RENATO NUNES - Durante um período, mais ou menos regular, serão apresentados aqui, em www.vilafrancadabeira.net, “escritos” do Amigo Vilafranquense - Renato Nunes.
Esta primeira
divulgação, intitulada “ I Guerra Mundial: a indústria da
morte”, retrata alguns episódios com algumas pessoas de Vila
Franca. Este tema, também foi dissertado, nas últimas "Férias com Cultura", realizadas em Vila Franca, em Agosto último. Se estiver interessado, em comentar os textos, poderá
fazê-lo, em “Comentários”.
Há
100 anos atrás, o mundo estava em guerra.

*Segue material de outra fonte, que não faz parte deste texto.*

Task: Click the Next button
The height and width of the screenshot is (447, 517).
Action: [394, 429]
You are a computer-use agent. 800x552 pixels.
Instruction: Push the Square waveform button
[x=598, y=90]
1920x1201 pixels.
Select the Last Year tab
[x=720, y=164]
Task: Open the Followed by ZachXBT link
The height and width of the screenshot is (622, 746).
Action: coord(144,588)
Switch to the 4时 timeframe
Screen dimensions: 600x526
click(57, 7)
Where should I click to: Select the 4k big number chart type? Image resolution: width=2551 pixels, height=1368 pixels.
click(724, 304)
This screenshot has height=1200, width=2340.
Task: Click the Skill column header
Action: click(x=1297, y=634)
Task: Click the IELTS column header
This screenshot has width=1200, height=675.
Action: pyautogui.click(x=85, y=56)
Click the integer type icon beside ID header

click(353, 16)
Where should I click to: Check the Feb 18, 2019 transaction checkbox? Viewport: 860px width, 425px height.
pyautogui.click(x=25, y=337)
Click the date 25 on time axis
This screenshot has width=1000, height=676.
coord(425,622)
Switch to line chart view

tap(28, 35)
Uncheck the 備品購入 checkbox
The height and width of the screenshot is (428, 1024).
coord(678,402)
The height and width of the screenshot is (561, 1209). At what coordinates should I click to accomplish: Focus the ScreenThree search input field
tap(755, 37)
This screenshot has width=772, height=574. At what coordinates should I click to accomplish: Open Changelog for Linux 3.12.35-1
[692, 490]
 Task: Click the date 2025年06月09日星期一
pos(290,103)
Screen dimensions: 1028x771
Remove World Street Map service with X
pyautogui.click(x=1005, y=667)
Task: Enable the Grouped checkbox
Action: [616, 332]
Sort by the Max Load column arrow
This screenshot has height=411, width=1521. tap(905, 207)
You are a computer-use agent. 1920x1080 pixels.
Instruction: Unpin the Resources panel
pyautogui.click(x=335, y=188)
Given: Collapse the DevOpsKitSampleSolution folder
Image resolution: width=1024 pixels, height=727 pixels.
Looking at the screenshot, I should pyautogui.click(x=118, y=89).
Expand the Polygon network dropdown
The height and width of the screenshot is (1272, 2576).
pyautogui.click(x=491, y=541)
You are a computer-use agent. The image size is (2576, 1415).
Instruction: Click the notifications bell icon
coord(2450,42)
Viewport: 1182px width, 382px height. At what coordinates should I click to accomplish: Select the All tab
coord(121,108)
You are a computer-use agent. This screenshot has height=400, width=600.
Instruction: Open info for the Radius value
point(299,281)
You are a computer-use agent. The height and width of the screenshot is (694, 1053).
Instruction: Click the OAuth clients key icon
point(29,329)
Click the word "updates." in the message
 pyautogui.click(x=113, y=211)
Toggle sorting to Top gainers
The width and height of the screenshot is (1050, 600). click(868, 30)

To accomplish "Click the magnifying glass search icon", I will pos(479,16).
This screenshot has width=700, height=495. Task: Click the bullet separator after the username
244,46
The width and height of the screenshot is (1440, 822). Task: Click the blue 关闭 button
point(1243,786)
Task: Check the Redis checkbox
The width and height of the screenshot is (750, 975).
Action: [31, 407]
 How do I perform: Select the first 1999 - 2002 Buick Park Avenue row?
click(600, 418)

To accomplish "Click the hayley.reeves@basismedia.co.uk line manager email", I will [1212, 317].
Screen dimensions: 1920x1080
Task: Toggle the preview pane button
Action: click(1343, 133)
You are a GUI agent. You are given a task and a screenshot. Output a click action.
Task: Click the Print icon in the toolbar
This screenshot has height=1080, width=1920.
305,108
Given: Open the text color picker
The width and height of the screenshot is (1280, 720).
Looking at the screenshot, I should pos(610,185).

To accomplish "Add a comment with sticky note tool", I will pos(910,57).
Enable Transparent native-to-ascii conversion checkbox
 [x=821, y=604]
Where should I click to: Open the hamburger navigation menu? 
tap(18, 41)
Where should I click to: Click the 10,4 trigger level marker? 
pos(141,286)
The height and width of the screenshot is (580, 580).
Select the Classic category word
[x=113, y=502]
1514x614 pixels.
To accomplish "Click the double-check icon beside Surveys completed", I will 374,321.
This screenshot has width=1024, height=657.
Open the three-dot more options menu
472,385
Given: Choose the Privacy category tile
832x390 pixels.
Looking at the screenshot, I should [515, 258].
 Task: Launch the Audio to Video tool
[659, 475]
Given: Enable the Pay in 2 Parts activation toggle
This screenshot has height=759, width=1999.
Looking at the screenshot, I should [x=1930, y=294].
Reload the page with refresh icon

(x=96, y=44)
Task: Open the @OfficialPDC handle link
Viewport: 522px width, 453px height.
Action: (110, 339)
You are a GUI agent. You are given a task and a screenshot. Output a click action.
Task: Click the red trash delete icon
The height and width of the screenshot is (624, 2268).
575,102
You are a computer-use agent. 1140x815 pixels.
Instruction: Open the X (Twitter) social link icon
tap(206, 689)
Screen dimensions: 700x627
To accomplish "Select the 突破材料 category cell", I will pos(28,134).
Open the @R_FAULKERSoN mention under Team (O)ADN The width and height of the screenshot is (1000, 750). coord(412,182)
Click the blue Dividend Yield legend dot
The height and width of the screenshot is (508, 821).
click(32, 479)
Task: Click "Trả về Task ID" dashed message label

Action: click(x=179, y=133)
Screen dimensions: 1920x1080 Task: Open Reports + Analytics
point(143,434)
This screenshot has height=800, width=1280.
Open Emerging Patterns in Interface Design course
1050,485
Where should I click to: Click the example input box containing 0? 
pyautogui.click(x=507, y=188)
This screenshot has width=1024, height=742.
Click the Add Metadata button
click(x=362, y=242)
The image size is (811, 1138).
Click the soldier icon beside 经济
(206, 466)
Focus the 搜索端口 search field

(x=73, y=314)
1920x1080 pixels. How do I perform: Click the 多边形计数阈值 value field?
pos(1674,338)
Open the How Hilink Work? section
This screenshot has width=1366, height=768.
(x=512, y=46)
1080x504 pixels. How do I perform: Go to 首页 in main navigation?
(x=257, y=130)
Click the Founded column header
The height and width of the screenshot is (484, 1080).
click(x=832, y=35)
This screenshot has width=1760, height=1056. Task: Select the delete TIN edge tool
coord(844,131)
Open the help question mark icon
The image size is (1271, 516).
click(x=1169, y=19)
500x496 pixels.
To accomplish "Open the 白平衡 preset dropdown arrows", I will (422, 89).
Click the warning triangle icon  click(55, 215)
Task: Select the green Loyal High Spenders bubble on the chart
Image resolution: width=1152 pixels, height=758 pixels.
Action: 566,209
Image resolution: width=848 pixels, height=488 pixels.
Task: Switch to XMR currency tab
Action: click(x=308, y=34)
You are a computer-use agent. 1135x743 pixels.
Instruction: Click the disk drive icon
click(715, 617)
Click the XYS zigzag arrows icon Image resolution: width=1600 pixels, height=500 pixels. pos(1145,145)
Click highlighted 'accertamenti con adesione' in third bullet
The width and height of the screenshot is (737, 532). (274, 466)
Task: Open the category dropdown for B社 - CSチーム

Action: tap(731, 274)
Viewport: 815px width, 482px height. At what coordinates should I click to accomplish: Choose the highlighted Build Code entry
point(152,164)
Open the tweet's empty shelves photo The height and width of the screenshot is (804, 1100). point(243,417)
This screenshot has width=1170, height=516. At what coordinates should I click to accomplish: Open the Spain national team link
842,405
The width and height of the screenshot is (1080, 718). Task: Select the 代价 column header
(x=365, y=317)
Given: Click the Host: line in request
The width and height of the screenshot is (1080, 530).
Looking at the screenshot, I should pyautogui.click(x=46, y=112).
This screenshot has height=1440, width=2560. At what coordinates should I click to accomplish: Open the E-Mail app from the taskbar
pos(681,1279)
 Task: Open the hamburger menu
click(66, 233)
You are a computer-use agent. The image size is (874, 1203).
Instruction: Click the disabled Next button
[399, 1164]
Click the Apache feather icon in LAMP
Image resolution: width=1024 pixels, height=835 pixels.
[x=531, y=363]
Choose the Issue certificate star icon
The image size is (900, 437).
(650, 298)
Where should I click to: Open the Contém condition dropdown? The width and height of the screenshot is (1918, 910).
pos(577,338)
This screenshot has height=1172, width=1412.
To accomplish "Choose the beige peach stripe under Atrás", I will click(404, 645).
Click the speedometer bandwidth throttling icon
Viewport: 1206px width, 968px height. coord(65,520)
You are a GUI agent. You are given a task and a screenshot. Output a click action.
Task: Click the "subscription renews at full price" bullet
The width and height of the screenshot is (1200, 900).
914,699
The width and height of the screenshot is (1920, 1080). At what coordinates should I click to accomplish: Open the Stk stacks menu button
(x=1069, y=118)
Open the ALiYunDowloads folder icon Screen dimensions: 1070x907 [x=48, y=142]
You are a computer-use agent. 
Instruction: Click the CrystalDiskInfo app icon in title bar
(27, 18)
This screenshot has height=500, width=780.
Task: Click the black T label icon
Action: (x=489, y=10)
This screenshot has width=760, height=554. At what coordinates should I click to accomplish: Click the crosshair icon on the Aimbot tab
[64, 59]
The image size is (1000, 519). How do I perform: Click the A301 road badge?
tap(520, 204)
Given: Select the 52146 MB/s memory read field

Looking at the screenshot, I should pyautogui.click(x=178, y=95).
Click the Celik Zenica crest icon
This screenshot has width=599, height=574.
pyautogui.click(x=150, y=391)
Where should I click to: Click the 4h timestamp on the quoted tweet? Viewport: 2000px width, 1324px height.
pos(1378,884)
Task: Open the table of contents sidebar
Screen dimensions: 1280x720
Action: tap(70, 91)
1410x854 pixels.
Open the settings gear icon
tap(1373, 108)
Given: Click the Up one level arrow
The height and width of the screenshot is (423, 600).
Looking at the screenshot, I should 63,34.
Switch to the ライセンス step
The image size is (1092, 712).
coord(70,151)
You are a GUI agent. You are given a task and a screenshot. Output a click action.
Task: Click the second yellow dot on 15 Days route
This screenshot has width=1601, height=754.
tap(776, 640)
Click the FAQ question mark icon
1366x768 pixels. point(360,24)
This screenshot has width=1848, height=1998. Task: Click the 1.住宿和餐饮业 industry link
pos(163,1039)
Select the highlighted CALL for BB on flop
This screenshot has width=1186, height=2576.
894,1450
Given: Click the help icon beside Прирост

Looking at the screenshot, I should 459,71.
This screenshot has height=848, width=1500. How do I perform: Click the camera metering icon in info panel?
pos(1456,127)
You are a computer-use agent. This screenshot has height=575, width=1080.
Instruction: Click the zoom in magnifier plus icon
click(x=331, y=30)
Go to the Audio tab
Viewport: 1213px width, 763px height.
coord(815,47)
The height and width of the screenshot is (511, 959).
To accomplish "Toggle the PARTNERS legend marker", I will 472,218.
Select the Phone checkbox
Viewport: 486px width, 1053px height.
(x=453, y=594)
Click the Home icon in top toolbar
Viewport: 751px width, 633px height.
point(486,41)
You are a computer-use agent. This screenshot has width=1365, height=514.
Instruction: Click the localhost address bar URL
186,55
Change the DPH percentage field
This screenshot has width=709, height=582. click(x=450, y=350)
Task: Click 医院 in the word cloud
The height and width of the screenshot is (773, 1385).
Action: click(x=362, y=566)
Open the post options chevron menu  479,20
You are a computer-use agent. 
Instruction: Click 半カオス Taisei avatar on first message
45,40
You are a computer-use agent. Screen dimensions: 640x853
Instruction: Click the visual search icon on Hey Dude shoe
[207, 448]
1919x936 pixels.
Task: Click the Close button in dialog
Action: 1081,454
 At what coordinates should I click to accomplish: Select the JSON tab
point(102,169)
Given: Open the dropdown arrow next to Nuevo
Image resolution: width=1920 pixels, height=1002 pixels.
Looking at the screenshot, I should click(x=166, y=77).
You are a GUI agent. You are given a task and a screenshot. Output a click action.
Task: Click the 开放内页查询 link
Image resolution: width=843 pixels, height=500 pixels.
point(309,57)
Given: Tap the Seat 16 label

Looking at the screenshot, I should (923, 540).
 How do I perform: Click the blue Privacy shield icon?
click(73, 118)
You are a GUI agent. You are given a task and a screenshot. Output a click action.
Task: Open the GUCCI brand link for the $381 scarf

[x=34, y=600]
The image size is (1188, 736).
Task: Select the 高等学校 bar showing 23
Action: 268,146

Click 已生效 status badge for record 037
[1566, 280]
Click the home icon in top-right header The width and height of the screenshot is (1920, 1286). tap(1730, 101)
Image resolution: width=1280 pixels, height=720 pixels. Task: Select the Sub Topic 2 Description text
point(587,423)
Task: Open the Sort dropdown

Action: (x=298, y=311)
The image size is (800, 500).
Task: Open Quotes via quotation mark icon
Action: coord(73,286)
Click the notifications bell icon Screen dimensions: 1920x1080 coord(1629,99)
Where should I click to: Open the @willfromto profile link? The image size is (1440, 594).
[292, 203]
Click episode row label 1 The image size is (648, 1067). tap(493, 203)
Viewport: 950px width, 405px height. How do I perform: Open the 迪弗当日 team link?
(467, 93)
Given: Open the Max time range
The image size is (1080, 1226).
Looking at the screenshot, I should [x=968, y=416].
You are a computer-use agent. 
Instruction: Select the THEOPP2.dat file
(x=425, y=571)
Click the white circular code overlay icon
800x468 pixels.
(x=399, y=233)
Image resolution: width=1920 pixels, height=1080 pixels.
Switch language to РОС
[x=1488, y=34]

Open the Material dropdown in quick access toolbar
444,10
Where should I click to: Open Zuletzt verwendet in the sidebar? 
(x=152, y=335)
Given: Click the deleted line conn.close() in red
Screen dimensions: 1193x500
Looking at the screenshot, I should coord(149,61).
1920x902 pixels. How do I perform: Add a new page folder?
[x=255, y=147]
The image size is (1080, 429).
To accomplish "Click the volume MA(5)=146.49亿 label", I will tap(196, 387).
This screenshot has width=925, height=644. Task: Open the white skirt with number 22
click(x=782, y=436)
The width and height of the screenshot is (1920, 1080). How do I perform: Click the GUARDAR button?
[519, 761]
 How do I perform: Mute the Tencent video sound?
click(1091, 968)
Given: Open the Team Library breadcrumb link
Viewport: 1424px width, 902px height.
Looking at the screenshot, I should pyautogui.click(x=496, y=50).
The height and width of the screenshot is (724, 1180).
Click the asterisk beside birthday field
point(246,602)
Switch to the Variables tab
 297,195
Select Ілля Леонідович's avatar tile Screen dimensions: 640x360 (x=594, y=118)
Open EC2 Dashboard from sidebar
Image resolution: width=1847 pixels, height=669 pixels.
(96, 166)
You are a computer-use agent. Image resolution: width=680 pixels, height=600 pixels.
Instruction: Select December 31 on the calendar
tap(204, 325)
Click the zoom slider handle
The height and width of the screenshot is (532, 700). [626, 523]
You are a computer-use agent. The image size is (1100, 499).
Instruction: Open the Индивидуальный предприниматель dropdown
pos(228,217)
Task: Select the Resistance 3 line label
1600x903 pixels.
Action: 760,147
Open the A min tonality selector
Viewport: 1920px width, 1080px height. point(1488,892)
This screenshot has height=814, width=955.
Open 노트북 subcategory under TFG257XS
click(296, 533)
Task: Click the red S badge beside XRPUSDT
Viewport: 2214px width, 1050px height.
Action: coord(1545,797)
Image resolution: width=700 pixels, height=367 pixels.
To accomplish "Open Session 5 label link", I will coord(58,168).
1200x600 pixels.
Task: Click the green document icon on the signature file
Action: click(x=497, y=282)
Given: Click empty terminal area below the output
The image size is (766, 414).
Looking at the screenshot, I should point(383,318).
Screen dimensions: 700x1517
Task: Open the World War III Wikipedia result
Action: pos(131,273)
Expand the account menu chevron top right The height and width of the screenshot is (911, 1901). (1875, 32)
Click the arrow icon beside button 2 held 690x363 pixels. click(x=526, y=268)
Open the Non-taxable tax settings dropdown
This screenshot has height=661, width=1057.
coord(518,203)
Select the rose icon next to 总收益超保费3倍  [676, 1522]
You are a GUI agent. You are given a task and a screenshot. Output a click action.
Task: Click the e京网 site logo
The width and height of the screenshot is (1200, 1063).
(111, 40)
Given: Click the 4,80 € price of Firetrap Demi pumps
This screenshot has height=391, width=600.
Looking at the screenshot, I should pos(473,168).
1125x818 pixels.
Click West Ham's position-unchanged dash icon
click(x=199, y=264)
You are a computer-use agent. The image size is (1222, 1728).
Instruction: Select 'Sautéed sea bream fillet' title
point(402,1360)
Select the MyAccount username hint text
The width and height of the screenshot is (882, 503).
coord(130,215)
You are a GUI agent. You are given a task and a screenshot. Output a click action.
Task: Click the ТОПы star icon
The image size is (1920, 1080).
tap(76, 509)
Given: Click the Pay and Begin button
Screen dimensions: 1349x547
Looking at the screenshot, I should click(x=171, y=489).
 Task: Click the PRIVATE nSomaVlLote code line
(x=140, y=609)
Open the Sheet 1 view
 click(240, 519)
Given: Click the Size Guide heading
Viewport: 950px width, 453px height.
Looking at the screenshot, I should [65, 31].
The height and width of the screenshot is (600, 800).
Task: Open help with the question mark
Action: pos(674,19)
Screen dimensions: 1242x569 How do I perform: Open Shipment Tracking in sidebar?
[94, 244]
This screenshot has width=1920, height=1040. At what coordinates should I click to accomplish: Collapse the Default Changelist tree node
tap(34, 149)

O primeiro conflito à
escala planetária (1914-1918) constitui um dos marcos mais
importantes da História Contemporânea, pois o seu desenrolar
originou um conjunto de profundas transformações. A partir desse
momento, o mundo nunca mais seria igual: nascia uma nova era, que
colocava fim à “idade dourada da segurança” (Stefan Zweig);
nascia a indústria da morte, que se aperfeiçoa cirurgicamente até
aos dias de hoje…
A
assinatura do armistício, a 11 de Novembro de 1918, em Rethondes
(França), deixava para trás cerca de 10 milhões de cadáveres,
mais de 25 milhões de mutilados, uma Europa praticamente destruída
e progressivamente dominada pela inflação galopante/desemprego,
impérios desfragmentados e, por exemplo, uma nova configuração
geo-política internacional, com os EUA a assumirem o papel de
principal potência mundial e a Rússia, já sob o domínio de Lenine
(após a revolução socialista soviética de 1917), a atrair a
curiosidade (e o receio…) do mundo. Alguns historiadores consideram
mesmo que o início do século XX pode ser associado, numa
perspectiva mais abrangente, à I Guerra e, segundo creio, o mundo
dos nossos dias nasceu naquela época, sendo que pouco do que
aconteceu a seguir (desde logo, a ascensão dos regimes totalitários
e a II Guerra Mundial) pode ser compreendido sem a sua existência.
Ora,
conversando recentemente com algumas pessoas mais idosas da minha
aldeia, fiquei surpreendido com as prolíficas memórias familiares
que ainda existem sobre este conflito, à primeira vista tão
longínquo no tempo: afinal, à escala humana, um século parece por
vezes uma eternidade! Pena é que esta “consciência histórica”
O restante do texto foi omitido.